[Stored items]
----

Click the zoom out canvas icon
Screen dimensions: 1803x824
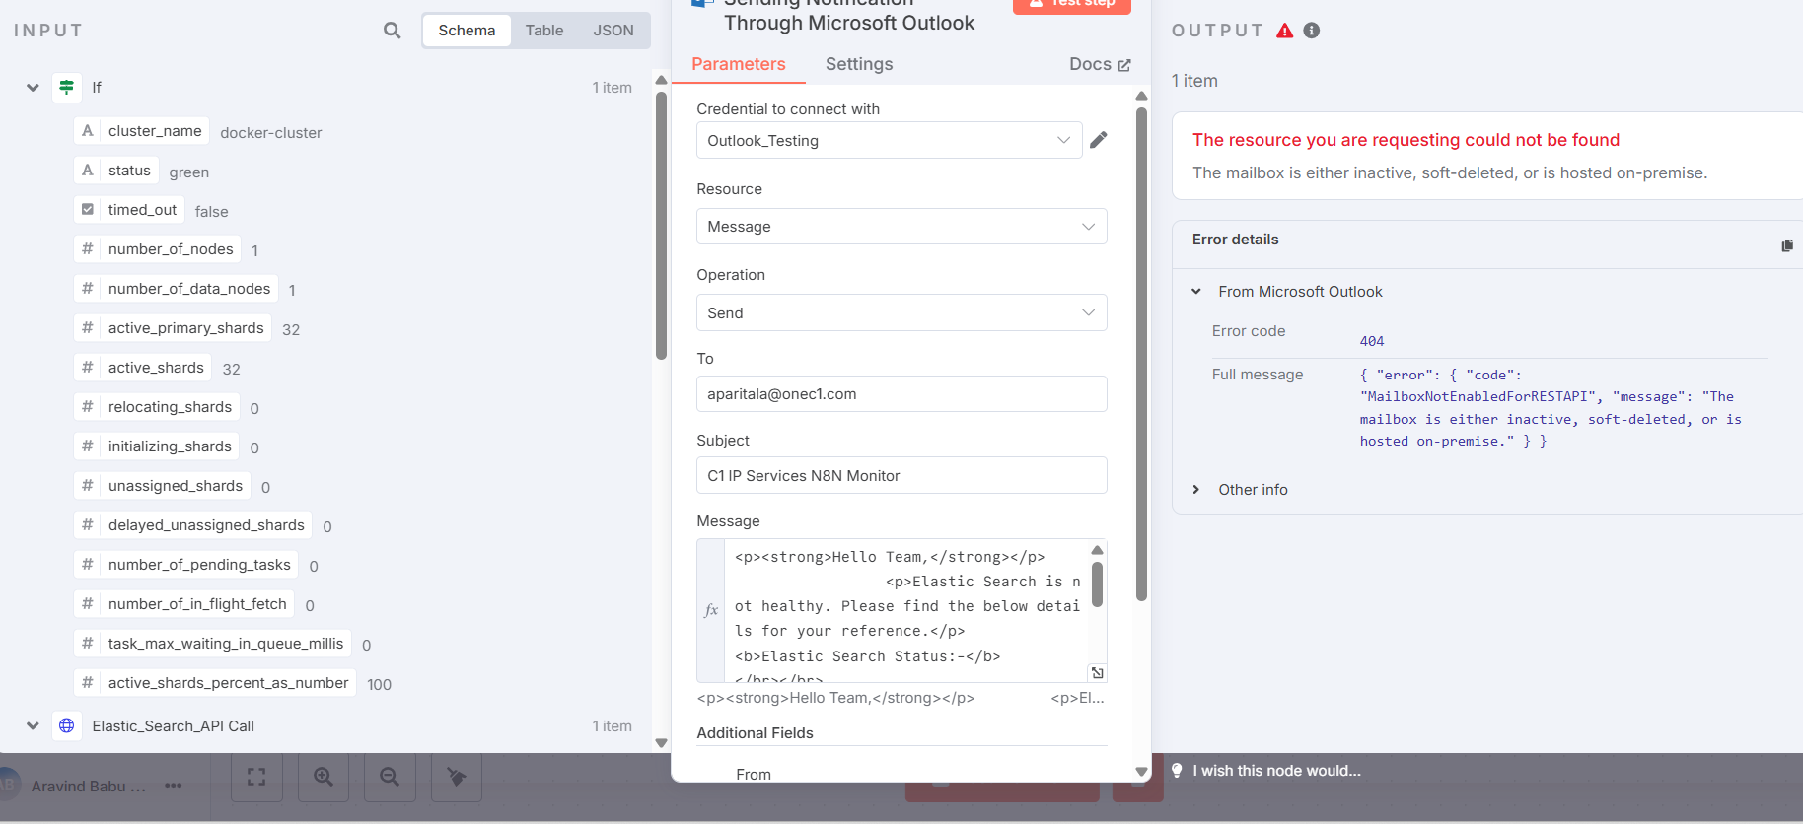(x=390, y=777)
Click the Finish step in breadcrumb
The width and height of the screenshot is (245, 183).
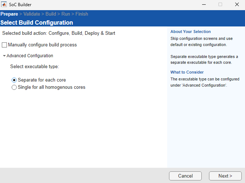click(82, 14)
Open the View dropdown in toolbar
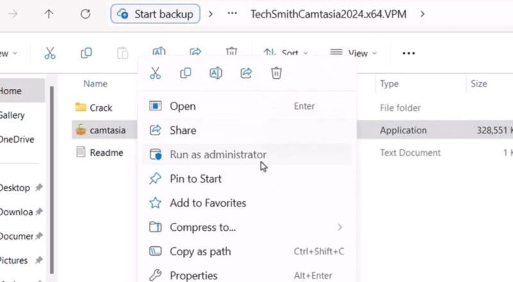This screenshot has width=513, height=282. point(353,53)
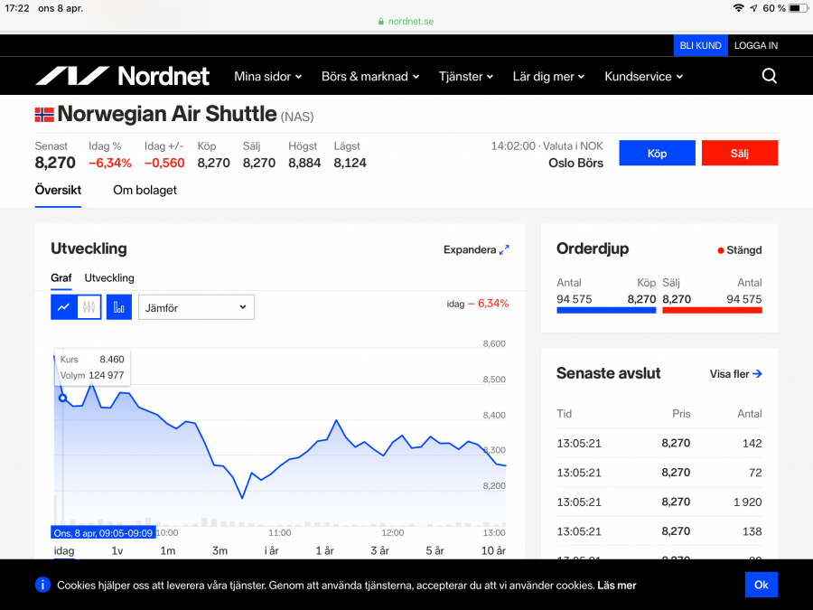Image resolution: width=813 pixels, height=610 pixels.
Task: Open the Jämför dropdown
Action: tap(196, 307)
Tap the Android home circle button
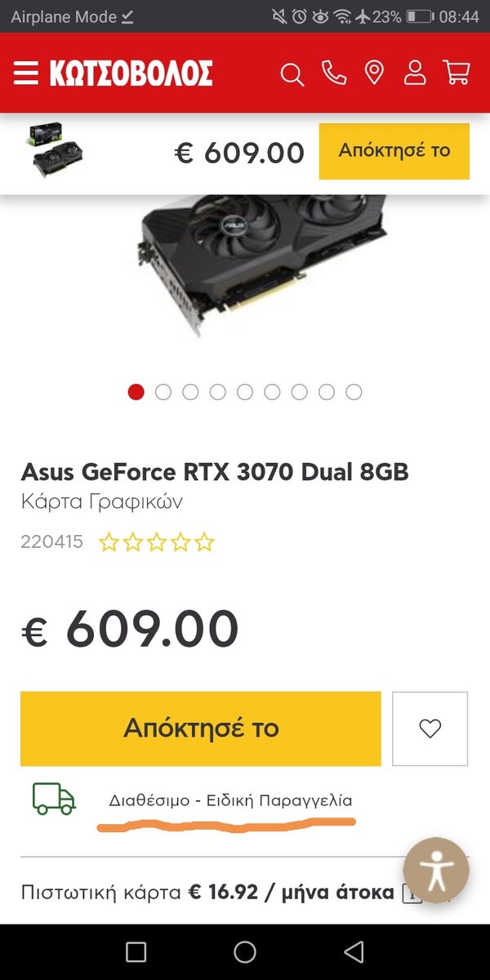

----

Brief: Reproduce each line of the records exactly and exclude any images.

Answer to the exercise:
Click the zoom out canvas icon
Screen dimensions: 1803x824
(x=390, y=777)
Click the Finish step in breadcrumb
The width and height of the screenshot is (245, 183).
click(82, 14)
Open the View dropdown in toolbar
This screenshot has width=513, height=282. point(353,53)
Image resolution: width=813 pixels, height=610 pixels.
Task: Open the Jämför dropdown
Action: tap(196, 307)
Tap the Android home circle button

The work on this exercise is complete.